Zamora

El grito desesperado de una ganadera sanabresa acosada por el lobo

20 septiembre, 2017 15:06

Los ataques de los lobos proliferan cada vez más en determinadas zonas de la provincia de Zamora, ante la impotencia de los ganaderos, que ven mermada su cabaña ante el acecho de este animal tan bello como temido.

Aunque el lobo es especie cinegética al Norte del Duero y Castilla y León es la región con menos restricciones y se puede cazar donde produce daños y en zonas donde no los ocasiona, hay un límite de capturas.

El caso de Charo, que guarda sus ovejas con mastines, ilustra el día a día de quienes han de enfrentar a diario la lucha por la subsistir en un difícil equilibrio entre la ganadería y el lobo en libertad. Reproducido el grito de auxilio de esta mujer, cuya voz ha amplificado Ganaderas en Red:

“Soy Charo de GeR y hago este escrito con la intención de hacer lo posible para que la sociedad se ponga en la piel de una ganadera de extensivo desesperada como muchas otros pastores/as...

Tengo ovejas de pastoreo y salgo al campo con ellas todos los días, las encierro en nave todas las noches, 8 mastines las protegen de los depredadores y esta es la historia de mis recientes angustias...

El conflicto lobo ganadero viene de antiguo en una lucha por la supervivencia de ambos , yo en mis 14 años como ganadera esto lo he padecido en mayor o menor medida, pero esta angustia que siento en estos días no es comparable a nada anterior.

Comenzó el viernes 8 de septiembre cuando empecé a ver restos de cadáveres de mis ovejas desperdigados por el monte, tres fueron muertas, dos desaparecidas y dos heridas que llegaron con el cuello agujereado una y el costado rasgado otra.

Fue un gran disgusto pero superable, no era la primera vez que me pasaba algo así y a todo se acostumbra una. Di parte a la Junta y crucé los dedos para que no hubiera más ataques.

Con la tremenda sequía que nos acosa sólo hay comida en las zonas más boscosas donde mi rebaño al menos puede comer hojas, pero donde el lobo se esconde con facilidad en cada arbusto, en cada matojo de escobas, tras cada tronco de roble.

Al día siguiente volví para una zona cercana más despejada pero sin apenas pasto. No me atacó pero los perros estaban muy excitados ladrando y mi angustia aumentaba.

Dos días estuve por el descampado haciendo pasar hambre a mis ovejas que no paraban de intentar escaparse desesperadas por comer algo verde y al día siguiente fui para otra zona boscosa alejada del primer ataque.

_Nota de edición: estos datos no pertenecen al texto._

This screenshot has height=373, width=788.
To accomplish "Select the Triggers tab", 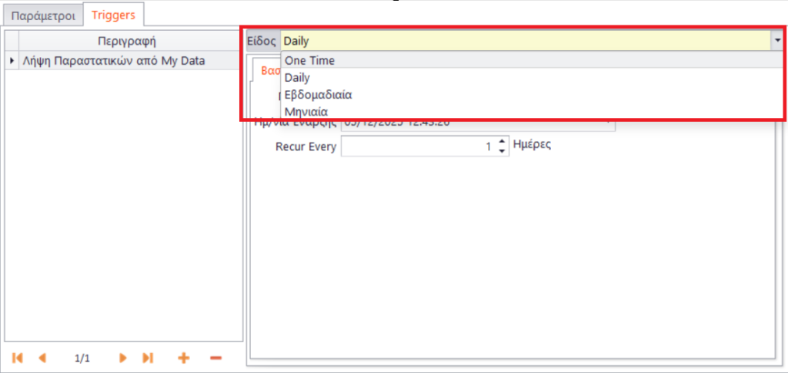I will click(x=113, y=15).
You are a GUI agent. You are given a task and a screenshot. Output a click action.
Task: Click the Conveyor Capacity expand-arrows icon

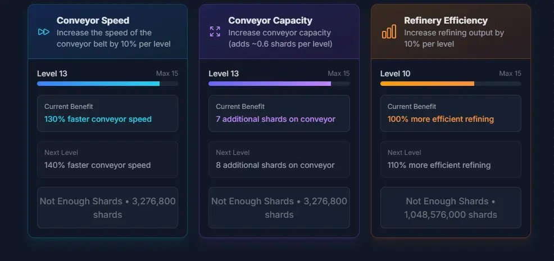point(215,31)
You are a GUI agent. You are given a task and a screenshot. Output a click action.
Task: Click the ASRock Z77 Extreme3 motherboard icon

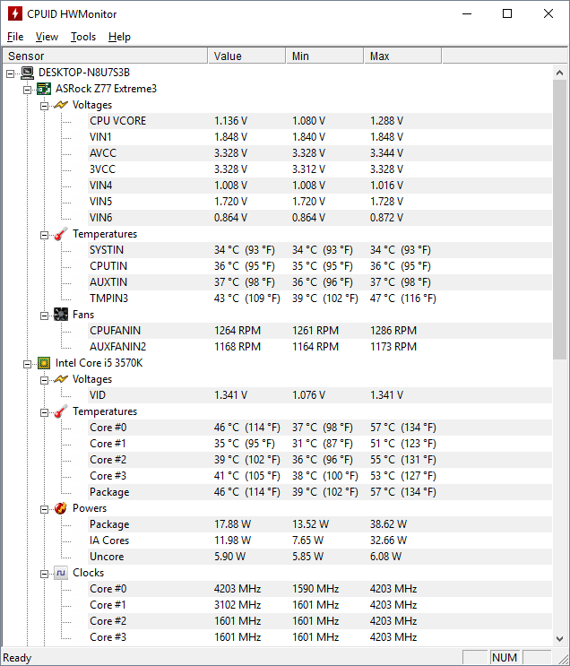44,89
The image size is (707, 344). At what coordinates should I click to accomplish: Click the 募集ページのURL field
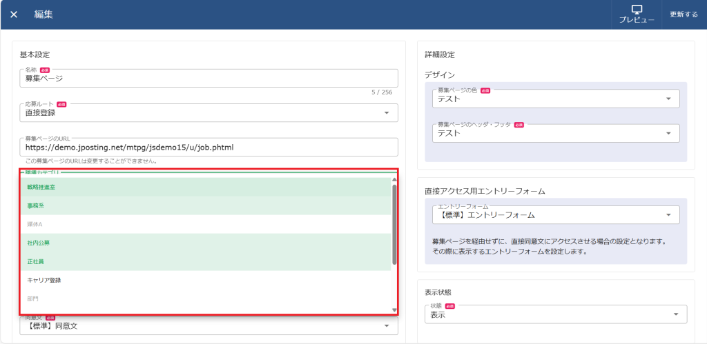pos(209,147)
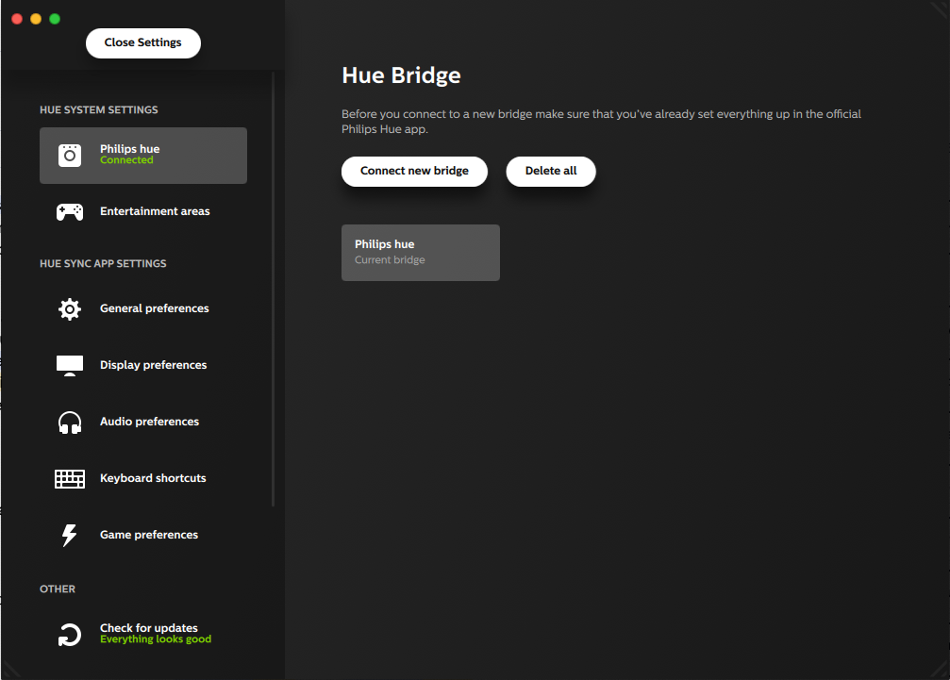Click the gear General preferences icon
This screenshot has width=950, height=680.
coord(70,309)
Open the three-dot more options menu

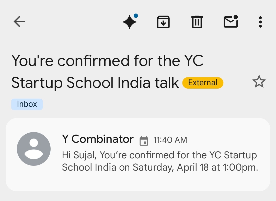pos(260,22)
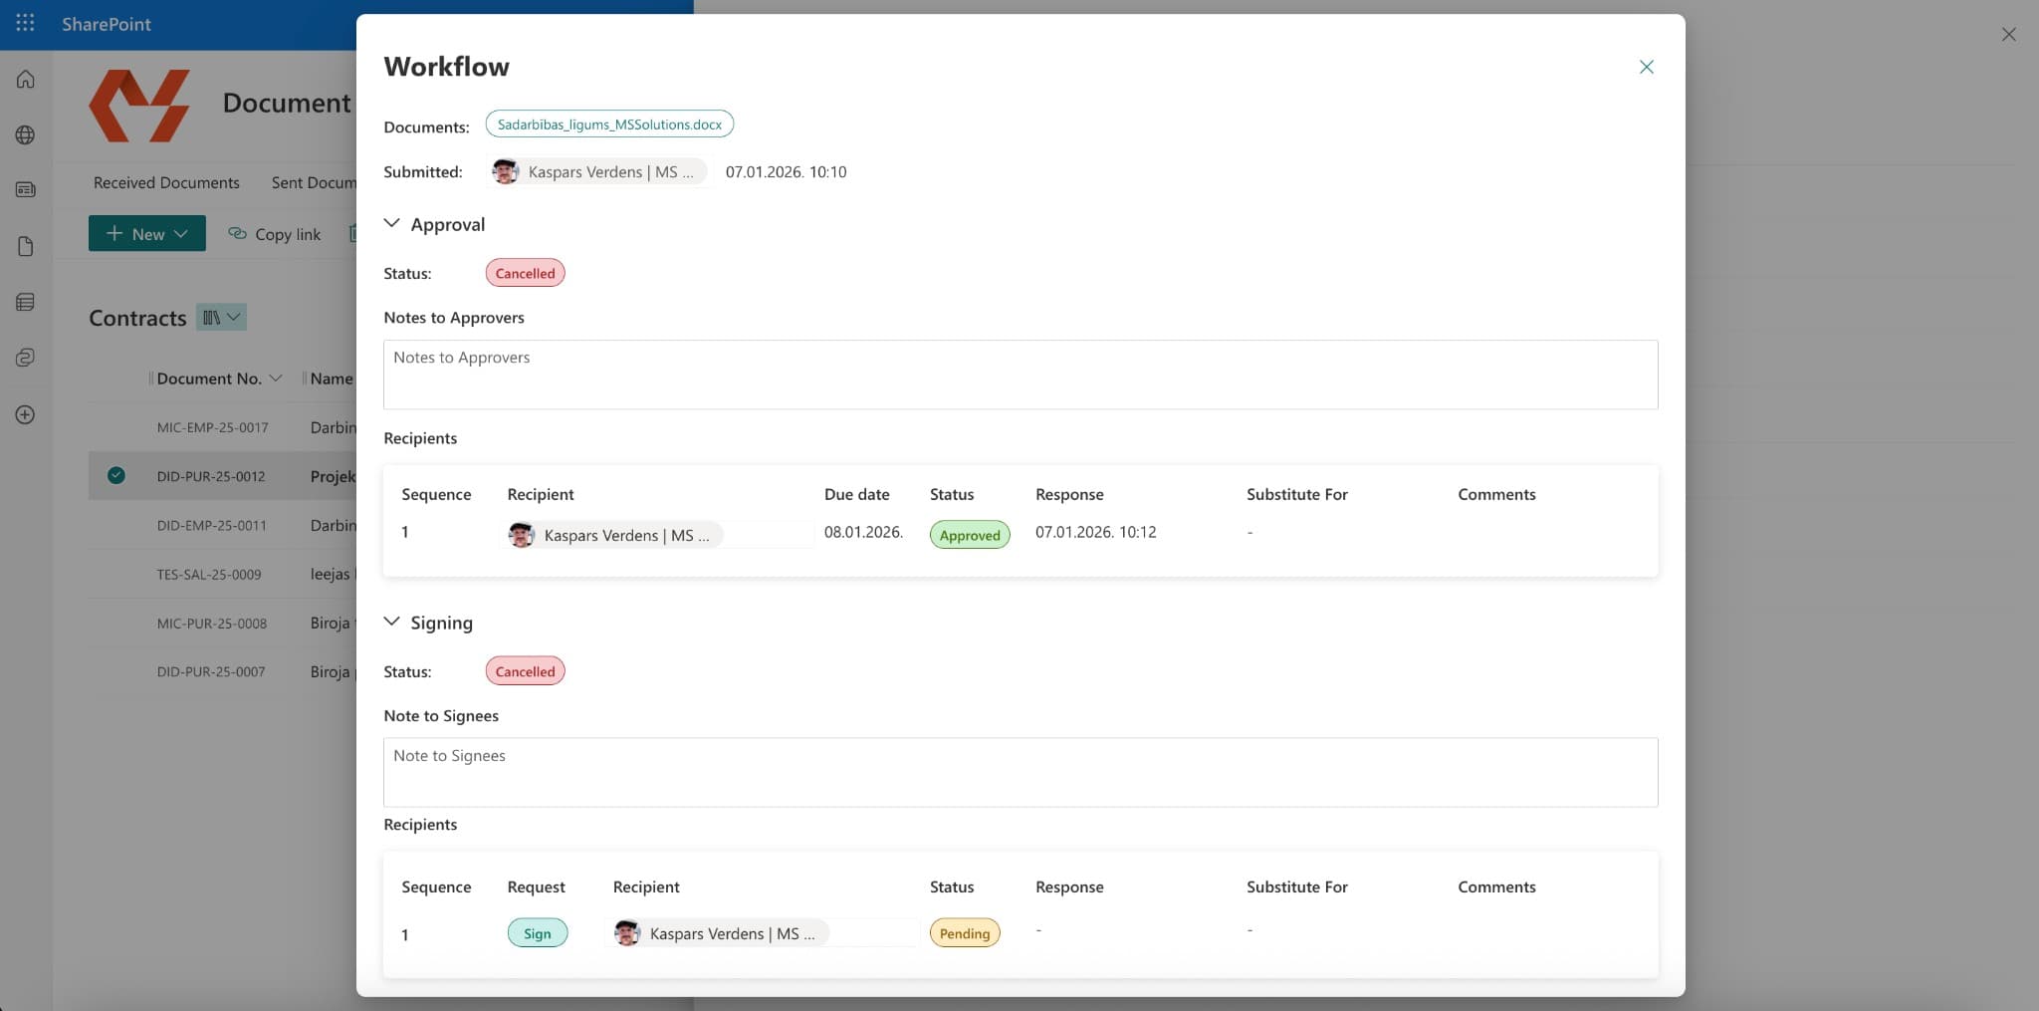This screenshot has width=2039, height=1011.
Task: Click in Note to Signees text field
Action: [x=1020, y=772]
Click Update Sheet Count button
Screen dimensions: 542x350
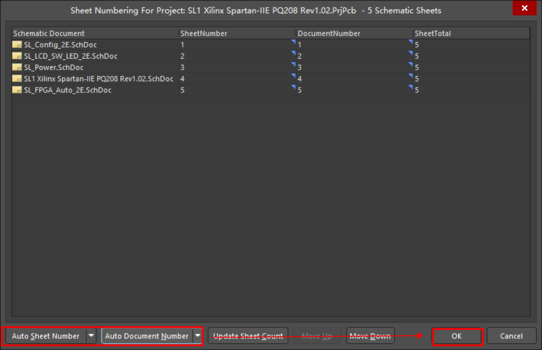[x=248, y=336]
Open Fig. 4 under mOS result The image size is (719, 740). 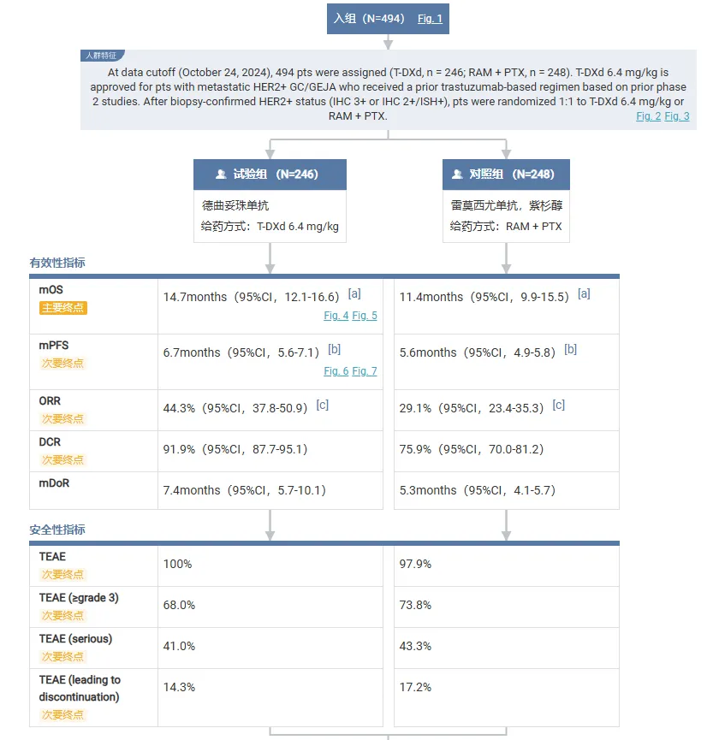point(336,316)
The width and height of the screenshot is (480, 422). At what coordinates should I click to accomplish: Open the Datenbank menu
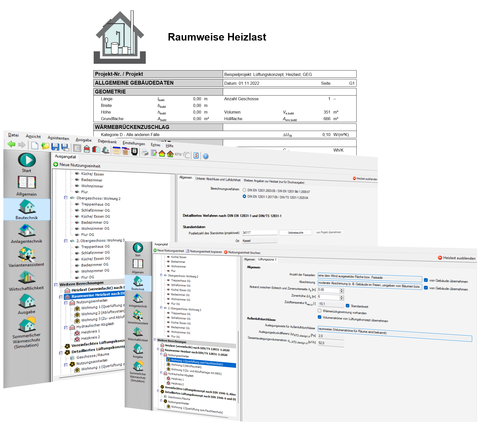(107, 142)
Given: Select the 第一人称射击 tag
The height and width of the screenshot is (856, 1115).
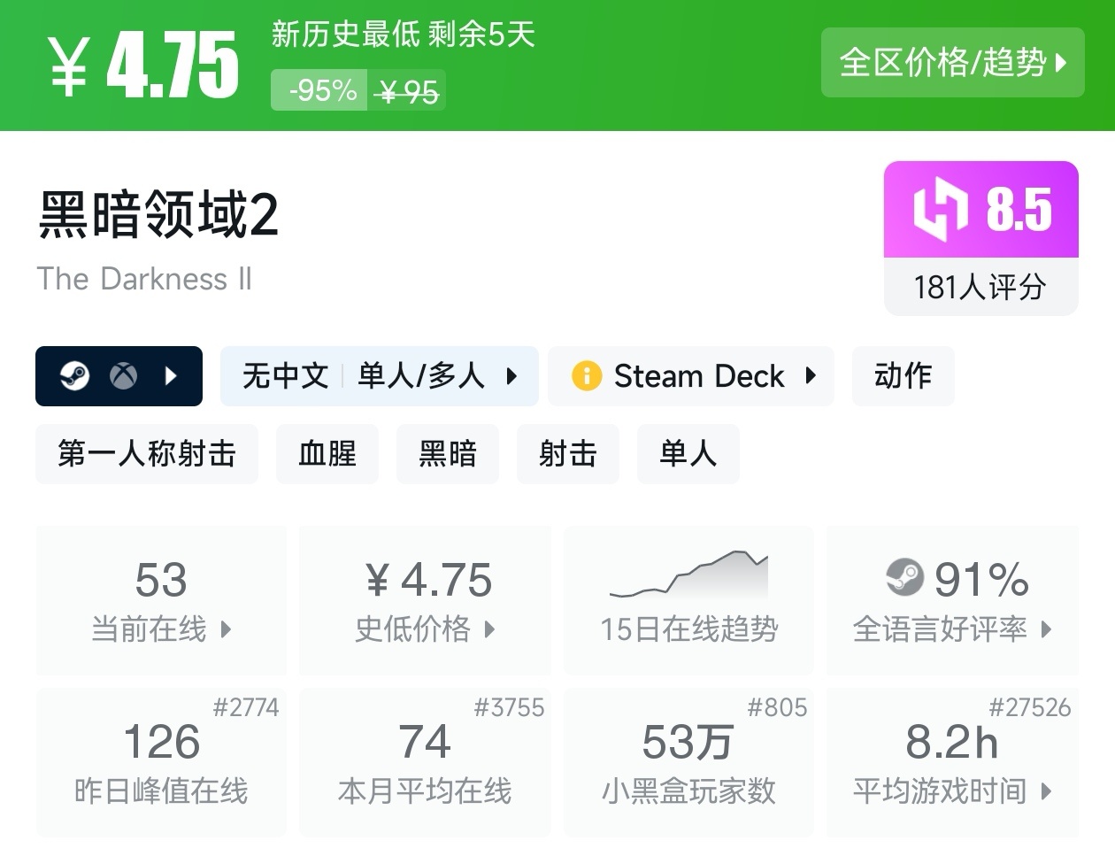Looking at the screenshot, I should pyautogui.click(x=147, y=454).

Estando allí los perros haciendo su labor ladraban junto al rebaño y yo alerta, tras un rato salieron parte de los perros a ladrar muy nerviosos tras algo (supongo que otro lobo ya que ese es su modo de meterse fácilmente en los rebaños, uno huye y se lleva a los mastines tras él y otro ataca al rebaño desprotegido) y al momento las ovejas se espantan y yo me dije "ya está aquí". Y efectivamente allí estaba con una oveja cogida por la garganta, salí corriendo hacia él con mis careas y salió huyendo seguido por un mastín. El miedo y la angustia ya continuos en mi, me dejó un día sin ataques.

Al siguiente me encontré una muerta al salir, muy cerca de la nave, por la tarde otras dos y por la noche lo volví a ver con otra en la boca que aun está viva pero con asfixia porque le ha agujereado la tráquea.

Hoy vuelvo a salir porque las ovejas tienen que comer, pero sé que está acechando y me siento como una víctima de acoso que no ve salida ni ayuda posible, la desesperanza reinando en su corazón y el miedo en la mente".